Medizinische Kompetenznetzwerke und Kompetenzlandkarten sind eine erste, bereits angesprochene Anwendungsmöglichkeit. Hier bestehen bereits seit längerem auch in Deutschland erfolgreiche Ansätze (z.B. Coliquio oder medrapid).

Die Erstellung, Verabschiedung und Revision von Leitlinien lässt sich unter Nutzung der Wissensmanagement-Techniken wesentlich erleichtern und qualitativ verbessern. Der Lebenszyklus von Leitlinien umfasst bereits selbst schon alle Aspekte eines Wissensmanagementprozesses: Expertise wird explizit geäußert und dokumentiert; es erfolgt eine Kombination verschiedener Quellen (z.B. publizierter Studienergebnisse bei der Entwicklung evidenzbasierter Leitlinien); für die Abstimmung und Abwägung alternativer Szenarien sowie die Revision bestehender Leitlinien ist eine langfristige, intensive Zusammenarbeit nötig; schließlich müssen bestehende Leitlinien so erschlossen werden, dass sie gut verfügbar sind und sich leicht denjenigen klinischen Situationen zuordnen lassen, in denen sie anzuwenden sind. Alle diese Schritte lassen sich durch Nutzung einer Kollaborationsplattform, medizinischer Klassifikationen und semantischer Erschließungstechniken ideal unterstützen. Analoges gilt für die Einführung klinischer Behandlungspfade.
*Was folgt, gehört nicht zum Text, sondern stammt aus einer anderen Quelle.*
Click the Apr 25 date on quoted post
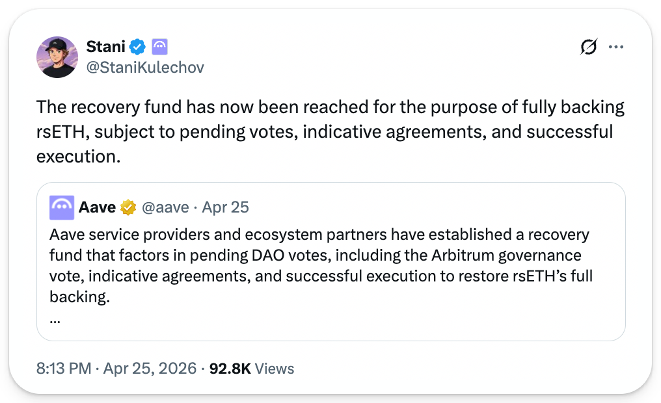 (225, 207)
Ein Bereich, in dem rechnergestütztes Wissensmanagement ebenfalls sehr förderlich ist, ist die Entwicklung von eLearning-Angeboten in der medizinischen Aus- und Weiterbildung. Von der Curricularentwicklung bis zur Veranstaltungsplanung lassen sich zentrale organisatorische Prozesse durch Wissensmanagementansätze verbessern. Gleiches gilt für die Erstellung und Aktualisierung von Kursangeboten und einzelnen Lernmaterialien, deren Qualität entscheidend davon abhängt, dass sie einem kollaborativen Feedback- und Revisionsprozess unterworfen werden.


Literatur

1.
Lehner F. Wissensmanagement. München: Hanser; 2006.
2.
Schreiber AT. Knowledge Engineering and Management: The CommonKADS Methodology. Cambridge, Mass.: Massachusetts Institute of Technology; 2000.